- [Breve esercizio 1]
Indica se ciascuna delle affermazioni seguenti concorda con il testo sui rimpatri, rispondendo sì o no e citando le parole del testo che lo stabiliscono: (a) nel 2016 i rimpatriati sono stati 5.817; (b) i dati sugli stranieri rintracciati provengono dalla Commissione parlamentare d'inchiesta; (c) la Commissione chiede di rafforzare soltanto il rimpatrio forzato.
- [Breve esercizio 2]
Estendi il testo sui rimpatri a partire dalla sua ultima frase.

- [Testo citato]
######

Di Andrea  Gagliardi, http://www.ilsole24ore.com/

 

Roma, 15 febbraio 2018 - Il sistema dei rimpatri in Italia non funziona. Lo certifica la Commissione parlamentare d'inchiesta sul sistema di accoglienza, identificazione ed espulsione dei migranti, che nella sua relazione finale sul sistema di protezione e di accoglienza dei richiedenti asilo, mette nero su bianco nelle sue conclusioni che «oltre alle iniziative volte a potenziare le misure di accoglienza e di integrazione dovrebbero essere rafforzate le misure di rimpatrio (sia quello volontario assistito che, in secondo luogo, quello forzato) nei confronti di coloro a cui non viene riconosciuta alcuna forma di protezione».  Leggi qui

 

Rimpatri stabili negli ultimi anni L’inefficienza del sistema sembra essere confermata dai dati forniti dal Dipartimento della Pubblica Sicurezza (Direzione Centrale dell'Immigrazione) del Viminale: nel 2015 su 34.107 stranieri rintracciati in posizione irregolare quelli effettivamente allontanati sono stati 15.979 di cui rimpatriati 5.505; nel 2016 su 41.473 stranieri rintracciati in posizione irregolare quelli effettivamente allontanati sono stati 18.664 di cui rimpatriati 5.817; alla data del 31 ottobre 2017, su 39.052 stranieri rintracciati in posizione irregolare quelli effettivamente allontanati sono stati 17.163 di cui rimpatriati 5.278.

######

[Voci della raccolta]
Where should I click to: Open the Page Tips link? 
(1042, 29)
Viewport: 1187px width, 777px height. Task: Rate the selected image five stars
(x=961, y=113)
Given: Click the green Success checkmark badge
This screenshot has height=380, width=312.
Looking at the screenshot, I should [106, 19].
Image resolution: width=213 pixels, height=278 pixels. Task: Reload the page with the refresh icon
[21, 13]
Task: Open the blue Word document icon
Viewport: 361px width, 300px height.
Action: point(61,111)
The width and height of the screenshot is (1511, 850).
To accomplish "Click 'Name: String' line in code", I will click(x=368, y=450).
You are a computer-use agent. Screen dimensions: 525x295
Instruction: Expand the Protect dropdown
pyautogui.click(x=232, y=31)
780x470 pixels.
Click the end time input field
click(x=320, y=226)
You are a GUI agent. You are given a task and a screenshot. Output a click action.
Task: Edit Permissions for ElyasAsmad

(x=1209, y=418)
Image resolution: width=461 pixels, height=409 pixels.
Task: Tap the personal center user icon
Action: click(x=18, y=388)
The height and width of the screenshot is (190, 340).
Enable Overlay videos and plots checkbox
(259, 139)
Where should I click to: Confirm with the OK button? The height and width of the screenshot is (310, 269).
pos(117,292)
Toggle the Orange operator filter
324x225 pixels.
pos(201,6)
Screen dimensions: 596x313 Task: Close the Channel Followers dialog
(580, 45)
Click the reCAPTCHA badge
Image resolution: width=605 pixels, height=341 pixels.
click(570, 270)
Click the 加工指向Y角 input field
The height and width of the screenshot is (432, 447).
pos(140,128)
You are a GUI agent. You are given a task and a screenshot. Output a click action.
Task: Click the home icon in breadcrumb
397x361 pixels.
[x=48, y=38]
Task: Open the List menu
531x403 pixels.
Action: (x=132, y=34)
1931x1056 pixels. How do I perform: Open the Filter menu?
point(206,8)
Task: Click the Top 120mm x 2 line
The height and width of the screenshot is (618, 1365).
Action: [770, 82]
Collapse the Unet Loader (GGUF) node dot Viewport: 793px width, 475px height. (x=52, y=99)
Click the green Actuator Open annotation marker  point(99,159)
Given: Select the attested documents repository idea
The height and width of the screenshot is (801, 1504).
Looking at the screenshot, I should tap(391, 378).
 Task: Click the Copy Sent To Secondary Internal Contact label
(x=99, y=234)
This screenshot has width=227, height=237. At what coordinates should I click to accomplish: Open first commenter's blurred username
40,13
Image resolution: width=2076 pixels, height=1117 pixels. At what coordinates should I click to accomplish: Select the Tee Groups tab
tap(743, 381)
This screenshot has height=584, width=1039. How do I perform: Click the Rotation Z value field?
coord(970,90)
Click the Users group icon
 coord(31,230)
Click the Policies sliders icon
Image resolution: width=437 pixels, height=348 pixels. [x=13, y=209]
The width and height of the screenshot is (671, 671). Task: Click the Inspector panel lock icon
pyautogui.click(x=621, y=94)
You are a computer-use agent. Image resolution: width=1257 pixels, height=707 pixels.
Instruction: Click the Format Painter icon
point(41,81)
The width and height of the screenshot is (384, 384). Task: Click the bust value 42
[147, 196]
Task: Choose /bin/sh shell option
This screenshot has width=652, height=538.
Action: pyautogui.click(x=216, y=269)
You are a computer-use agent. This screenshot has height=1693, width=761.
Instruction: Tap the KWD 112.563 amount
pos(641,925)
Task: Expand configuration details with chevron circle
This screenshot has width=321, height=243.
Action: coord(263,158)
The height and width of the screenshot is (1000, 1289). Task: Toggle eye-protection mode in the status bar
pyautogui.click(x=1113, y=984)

######

- [Risposta 1]
(a) Sì: «nel 2016 su 41.473 stranieri rintracciati in posizione irregolare quelli effettivamente allontanati sono stati 18.664 di cui rimpatriati 5.817».
(b) No: «dati forniti dal Dipartimento della Pubblica Sicurezza (Direzione Centrale dell'Immigrazione) del Viminale».
(c) No: «sia quello volontario assistito che, in secondo luogo, quello forzato».

- [Risposta 2]
La mancanza di accordi con i Paesi di origine

 

 La commissione segnala come il problema principale nel funzionamento del sistema dei rimpatri è quello della mancanza di accordi con i Paesi di origine degli stranieri irregolari (ne sono stati firmati con Egitto, Nigeria, Marocco e Tunisia, ndr) . E ricorda che l’attuale Governo ha dichiarato la volontà di muoversi, «anche unilateralmente, per raggiungere accordi di rimpatrio con paesi all'origine dei flussi migratori». Molto importanti in tal senso l’accordo raggiunto dall'UE con il Niger ed il rinnovo dell'accordo risalente al 2011 con la Tunisia. Altro punto critico, prosegue la Commissione, è poi quello dei «costi» dei rimpatri, anche in termini di risorse umane. «Sforzo solo in parte attenuato - si legge - dalla politica dei rimpatri congiunti gestiti dall'Agenzia Frontex».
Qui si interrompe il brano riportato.